- **Data extract**:
▽

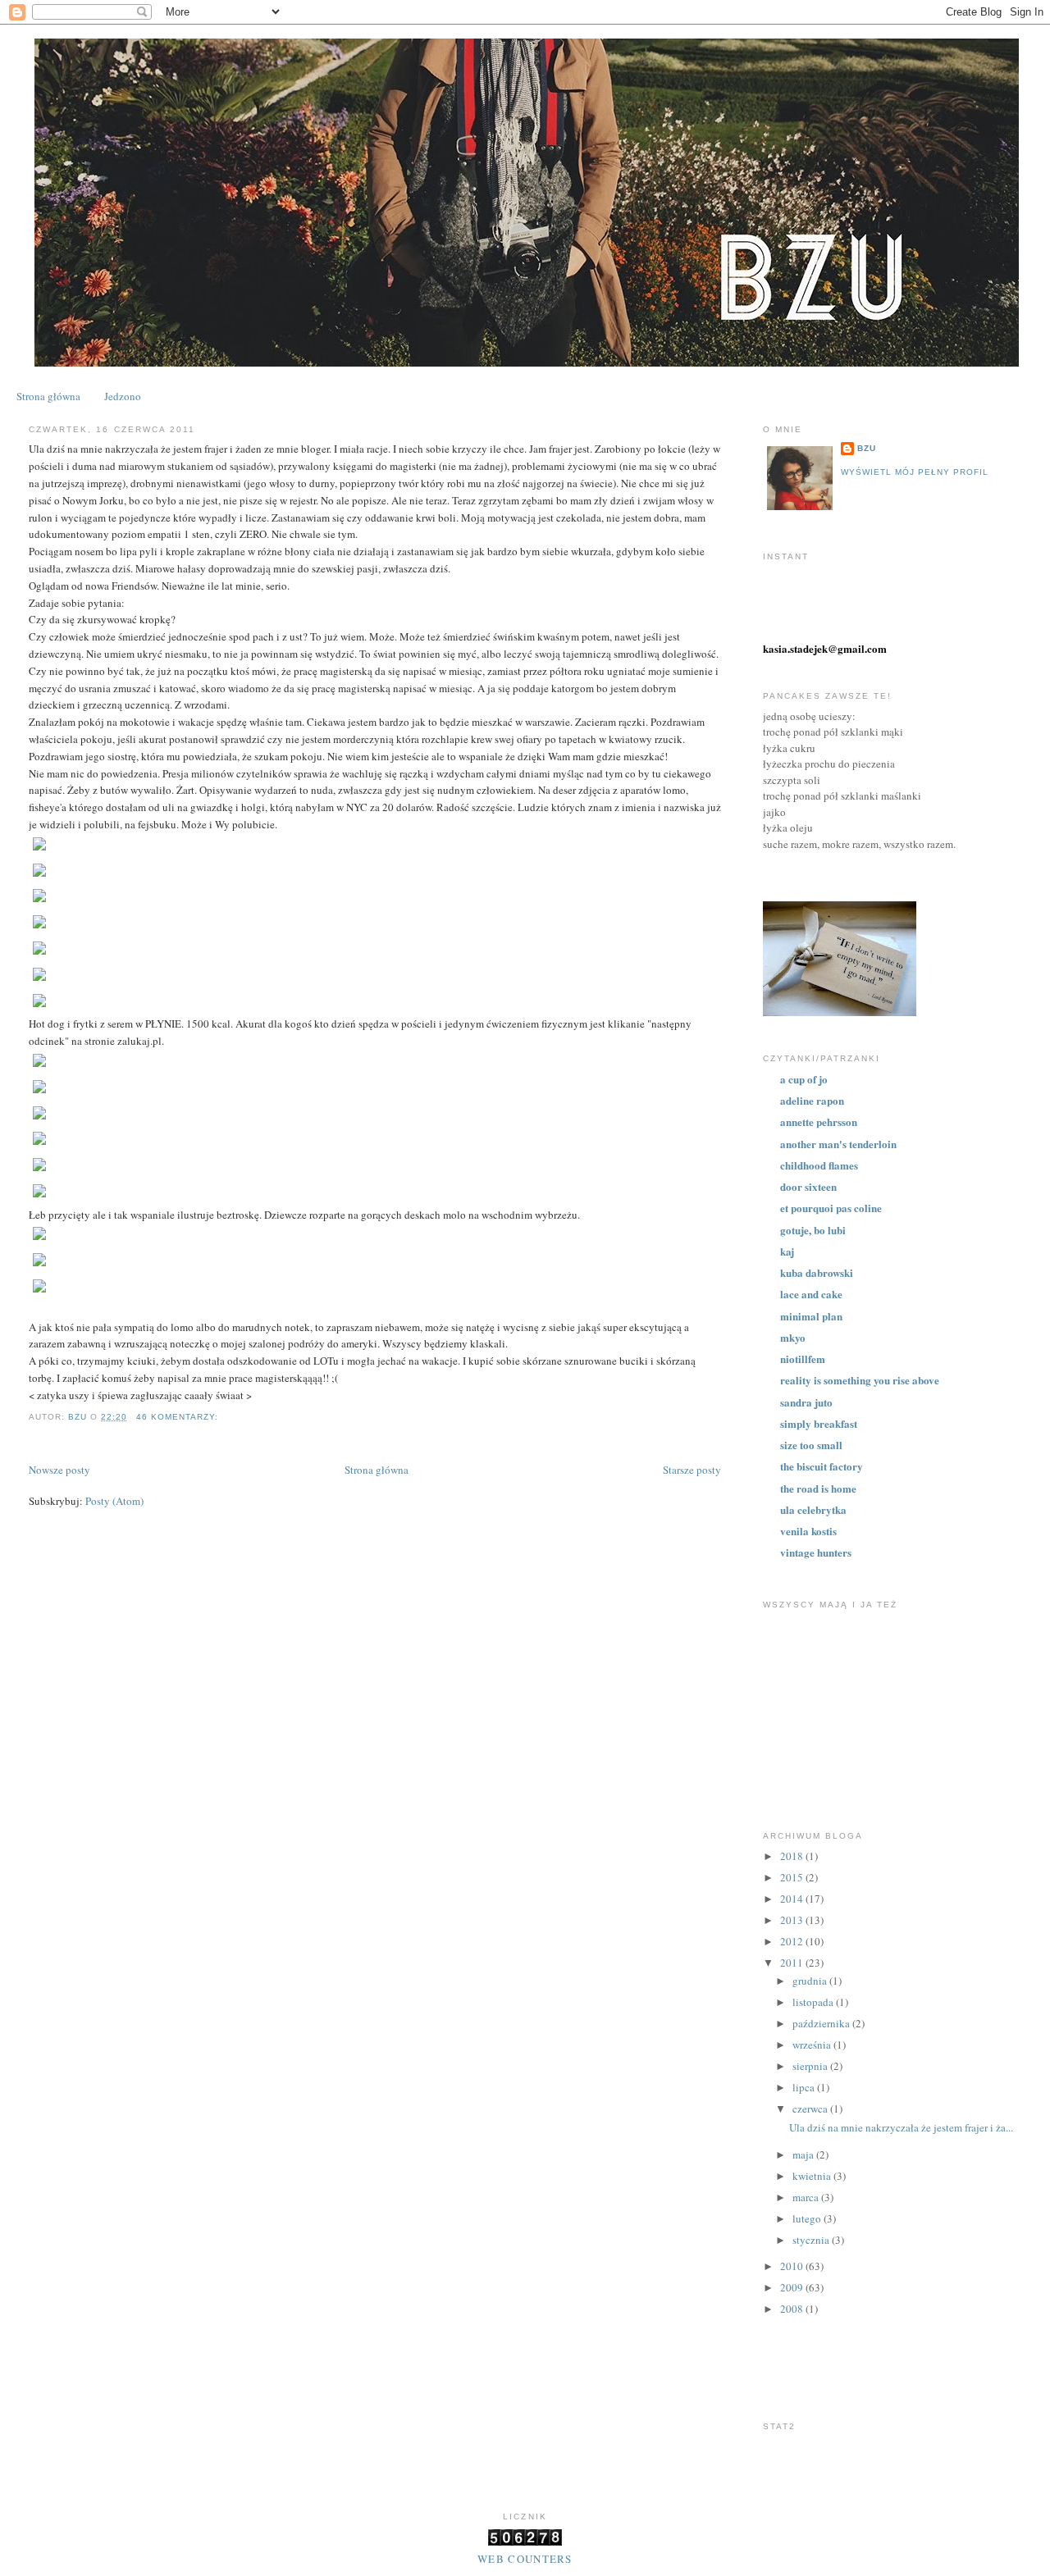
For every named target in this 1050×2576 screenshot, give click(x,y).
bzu (866, 448)
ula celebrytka (813, 1509)
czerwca (811, 2108)
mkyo (793, 1337)
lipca (804, 2087)
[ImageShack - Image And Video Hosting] (39, 850)
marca (806, 2197)
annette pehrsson (818, 1121)
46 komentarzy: (178, 1416)
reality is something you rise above (859, 1380)
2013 (793, 1920)
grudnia (810, 1980)
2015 (793, 1877)
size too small (811, 1444)
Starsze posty (692, 1469)
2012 (793, 1941)
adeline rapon (812, 1100)
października (822, 2023)
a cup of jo (804, 1079)
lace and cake (811, 1294)
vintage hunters (815, 1552)
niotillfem (802, 1358)
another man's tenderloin (838, 1143)
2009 (793, 2287)
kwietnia (812, 2175)
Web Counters (525, 2558)
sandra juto (806, 1402)
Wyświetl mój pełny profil (914, 471)
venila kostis (808, 1531)
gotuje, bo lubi (813, 1230)
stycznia (812, 2239)
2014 (793, 1898)
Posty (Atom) (114, 1500)
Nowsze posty (59, 1469)
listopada (814, 2002)
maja (804, 2154)
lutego (808, 2218)
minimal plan (811, 1316)
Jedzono (122, 396)
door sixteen (808, 1186)
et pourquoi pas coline (831, 1207)
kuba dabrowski (816, 1272)
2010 (793, 2266)
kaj (787, 1251)
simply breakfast (818, 1423)
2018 (793, 1856)
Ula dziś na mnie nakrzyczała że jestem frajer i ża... (901, 2127)
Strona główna (48, 396)
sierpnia (811, 2066)
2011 (793, 1962)
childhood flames (819, 1165)
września (812, 2044)
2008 (793, 2308)
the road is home (818, 1488)
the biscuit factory (821, 1466)
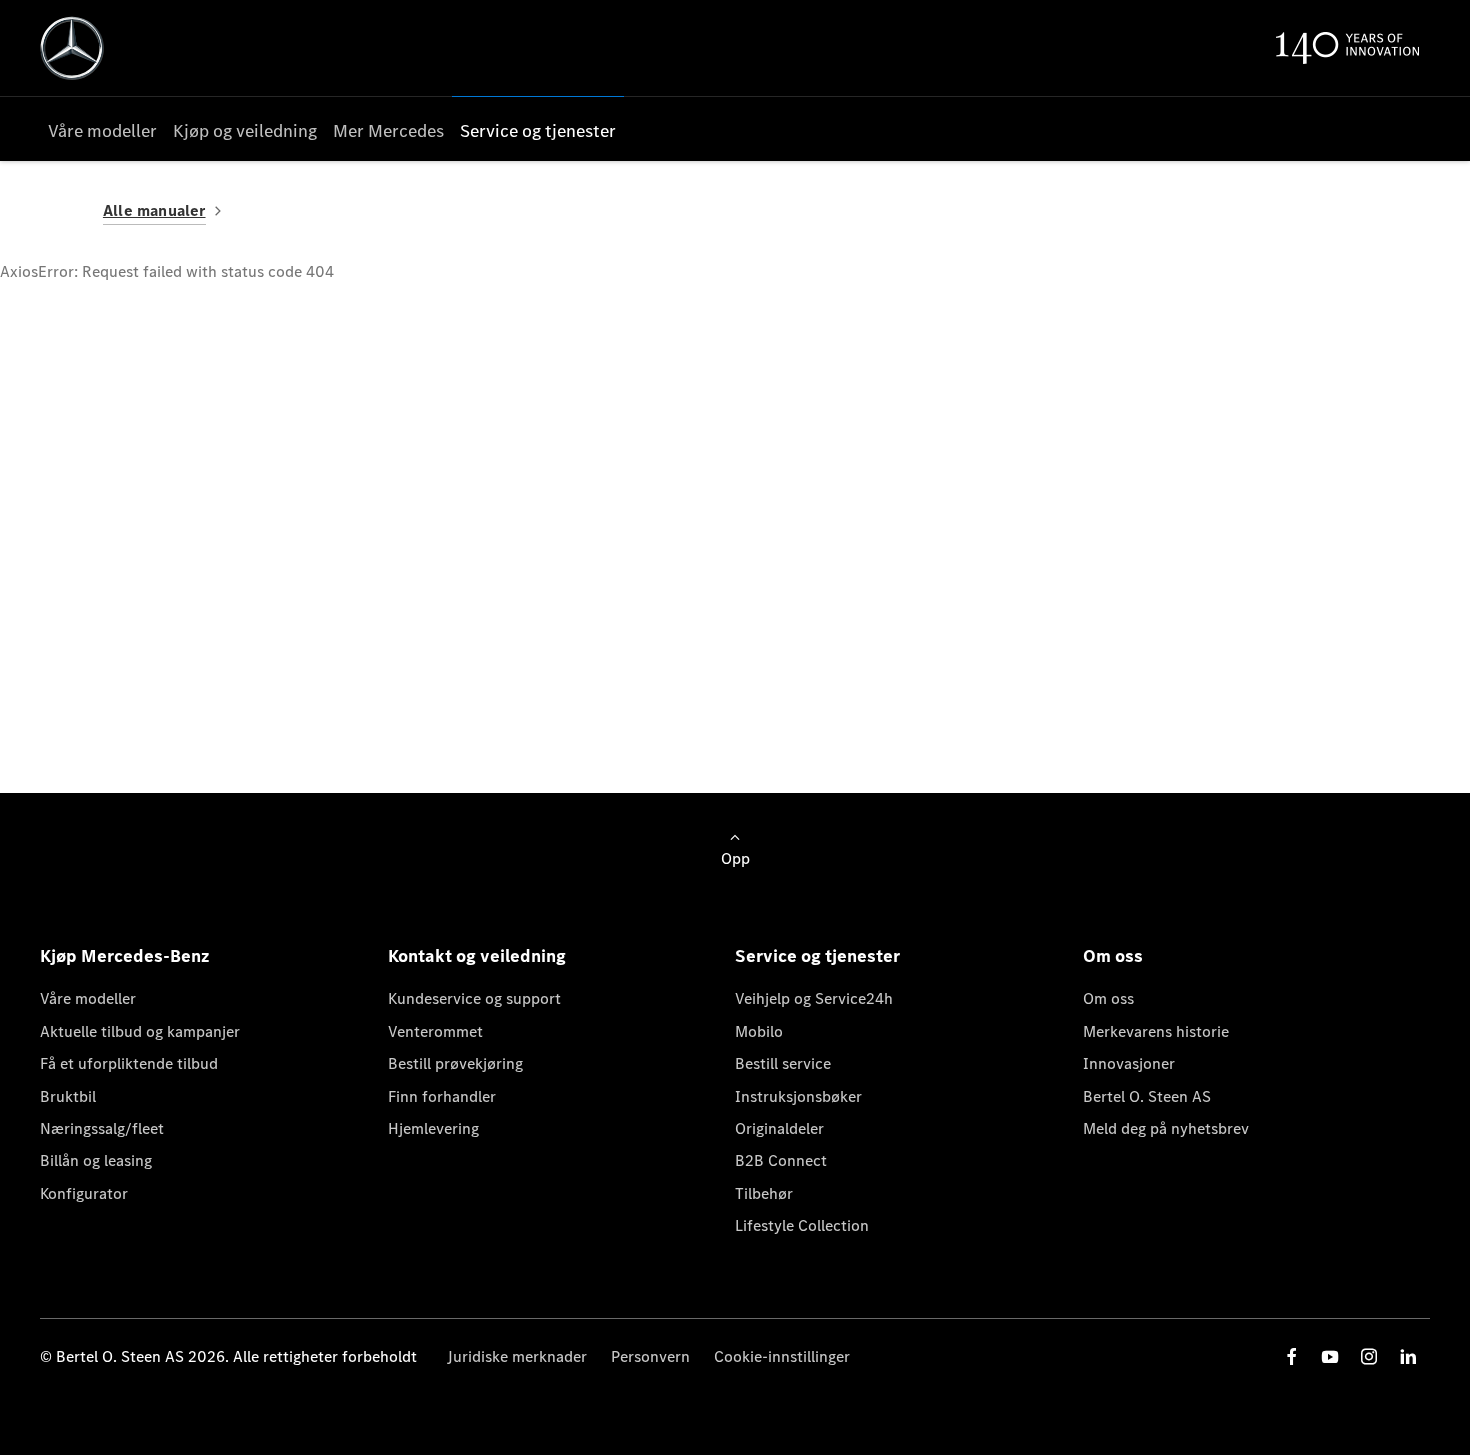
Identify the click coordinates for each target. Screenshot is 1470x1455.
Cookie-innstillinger (782, 1356)
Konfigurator (84, 1193)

△

- **What needs to be done**:
The line containing "września (812, 2044)" and every line after it, up to the last line of the data, should be returned exactly, without the pictures.

- **Output below**:
września (812, 2044)
2008 (793, 2308)
the road is home (818, 1488)
the biscuit factory (821, 1466)
Identify the click coordinates for each target. Screenshot is 1470x1455.
Cookie-innstillinger (782, 1356)
Konfigurator (84, 1193)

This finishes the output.